Yesus Gembala Yang Baik, Sumber Gambar: radarntt.co
Yesus Gembala Baik. Gembala yang menyerahkan nyawa bagi domba-domba-Nya.
Kita bersyukur kepada Tuhan, karena Tuhan tetap memilih dari antara kita orang-orang yang menggembalakan umat dalam ketergantungan pada Sang Gembala Agung, Yesus Kristus. Mereka itu ialah Imam, Biarawan, Biarawati dan Rasul Awam. Kita doakan mereka, supaya mereka tekun dan komitmen akan panggilan ikut Yesus seutuhnya. Kita berdoa supaya atas berkat Tuhan, keluarga-keluarga Katolik tetap jadi tanah yang subur untuk pertumbuhan dan perkembangan panggilan.
Syukur dan pujilah Tuhan, kita ikut dan imani Yesus sebagai Gembala yang mempersatukan, menjaga, menuntun dan memelihara kita. Pesan permenungan hari ini ialah, “Siapkah kita ikut jejak Kristus menjadi ‘gembala yang berbau domba’ sebagaimana diserukan Paus Fransiskus?

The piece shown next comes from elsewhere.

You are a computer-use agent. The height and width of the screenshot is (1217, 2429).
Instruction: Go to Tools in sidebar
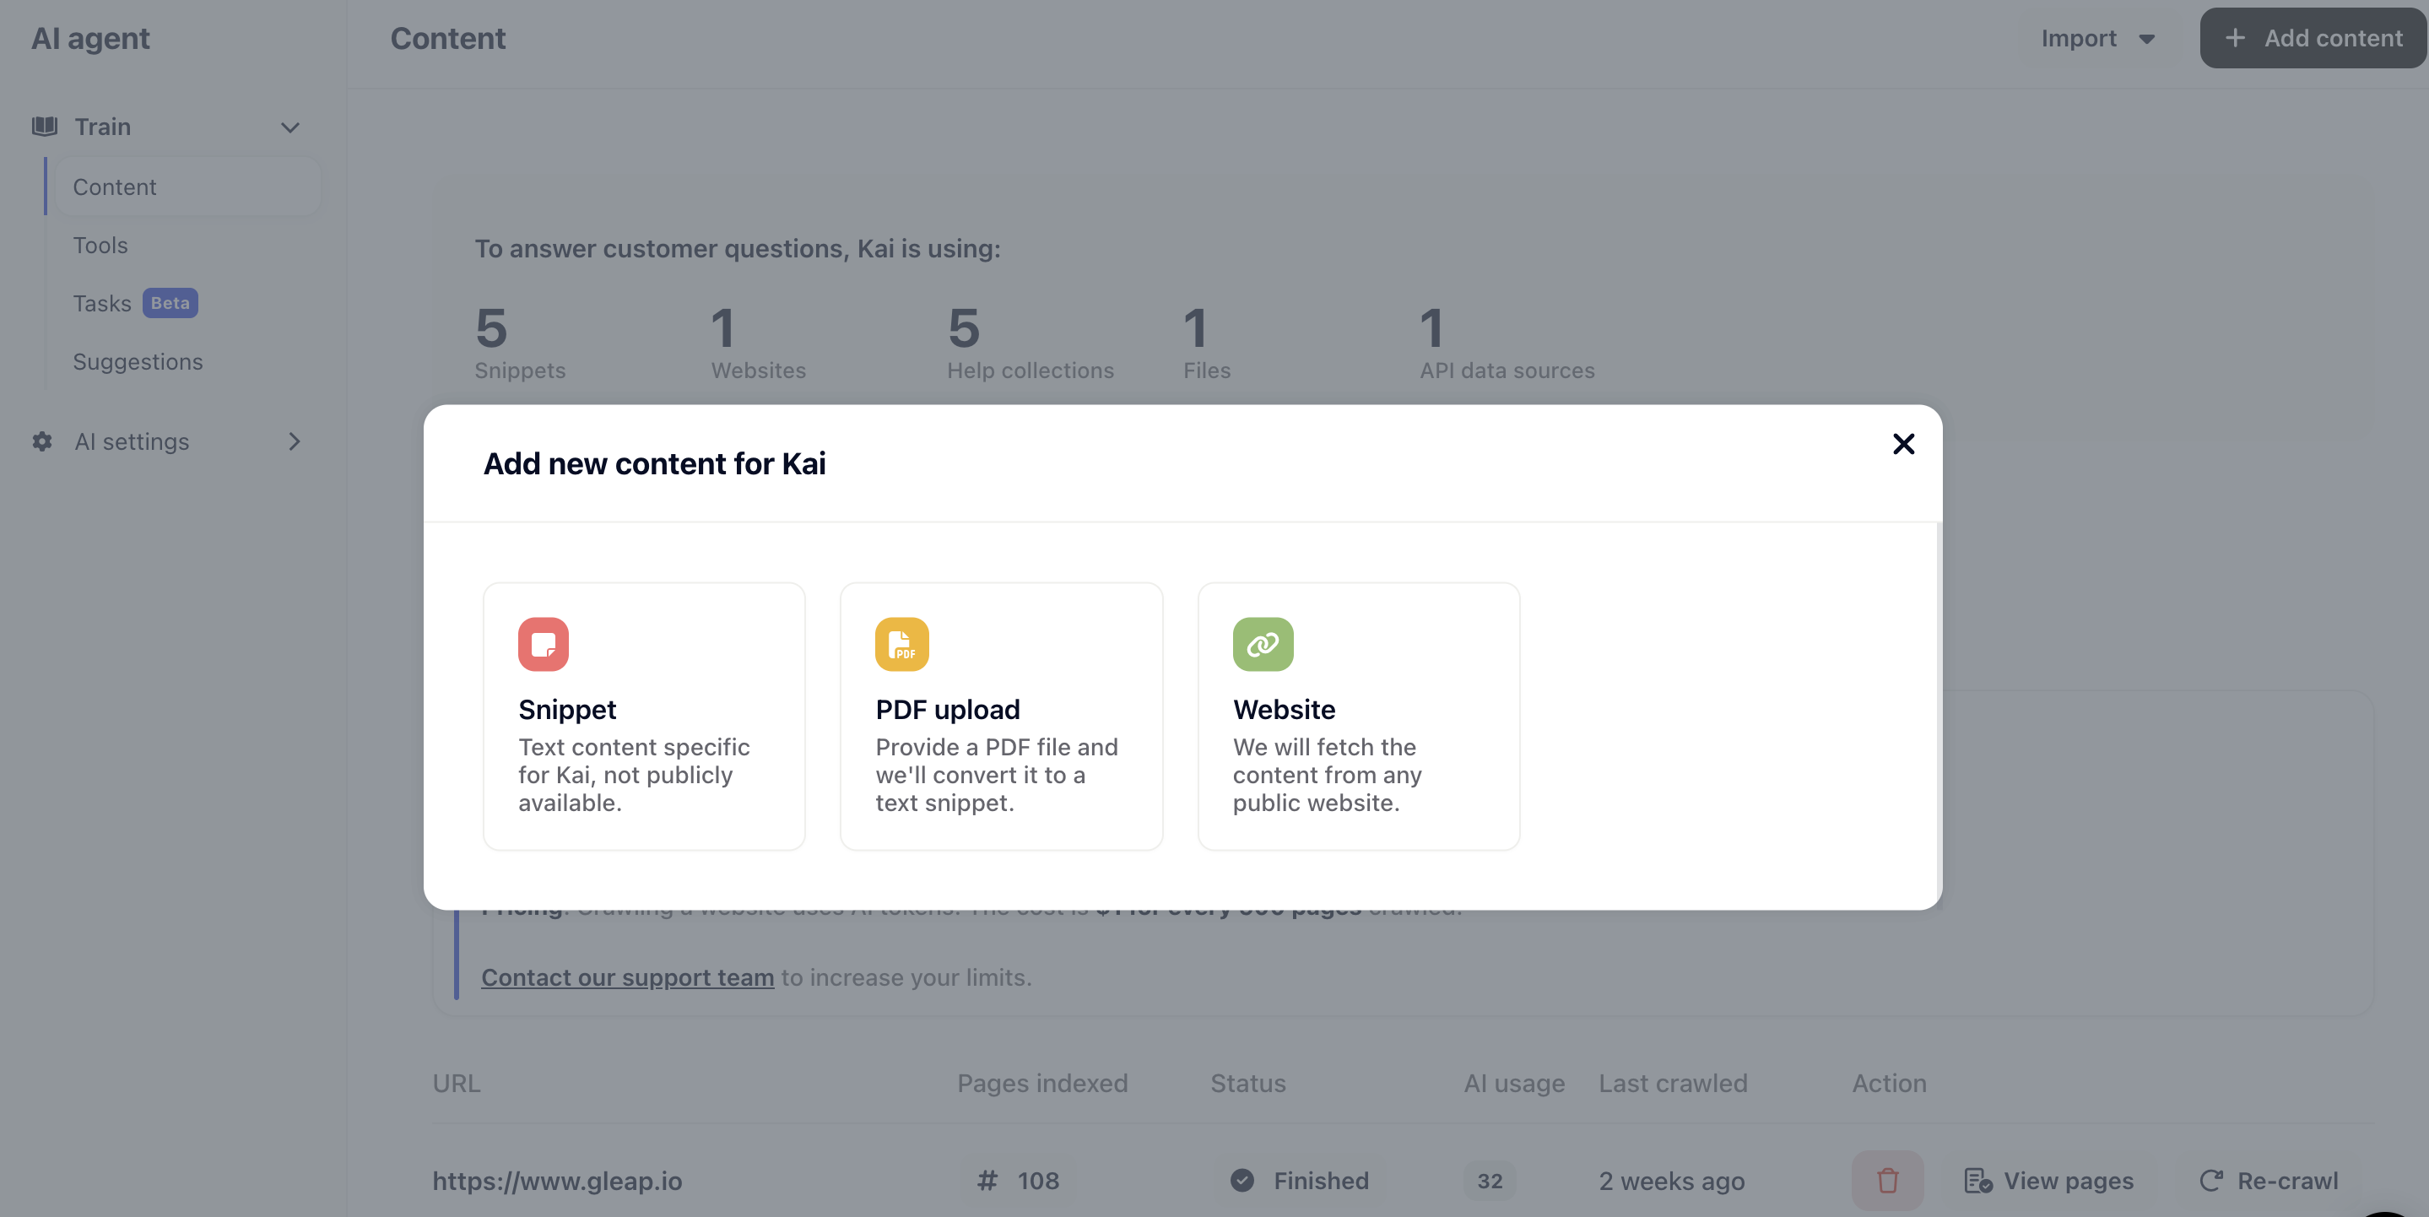coord(100,245)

Santo Damian de Veuster memberikan testimoni mengenai spiritualitas gembala yang sejati ketika masih menjadi seorang imam. Ketika seorang penderita kusta memberitahukan kepada Pater Damian supaya jangan mendekatinya, sebab akan dijangkiti kusta. Pater Damian menjawab, “Jika tubuhku hancur karena kusta, Tuhan akan memberikan aku satu tubuh baru yang jauh lebih cemerlang!”
Yesus, Pastor Bonus. Gembala yang memberi diri, total, full, bukan seperti orang sewaan, kontrakan, atau tenaga outsourcing. Yang mengenal dalam arti mencintai domba-dombanya, secara personal, pribadi. Yang tidak lari, menghindar, mencari keamanan pribadi tetapi yang berani memberikan hidup agar yang lain selamat.
Yesus menyebut diri-Nya sebagai Gembala yang baik. Dialah Pemilik domba dan merawat mereka setiap hari. Yesus peduli. Ia tahu nama domba-domba-Nya. Ia tahu kebutuhan mereka yang terdalam.
Paus Fransiskus mengajak kita untuk berupaya menjadi domba yang baik dan gembala yang baik bagi satu sama lain.
Seorang gembala harus melayani dengan sukacita, penuh pengabdian diri, rendah hati dan mampu menjadi teladan yang baik.
Selamat pagi dan selamat hari baru. Dalam Yesus kita bersaudara. Tuhan memberkati.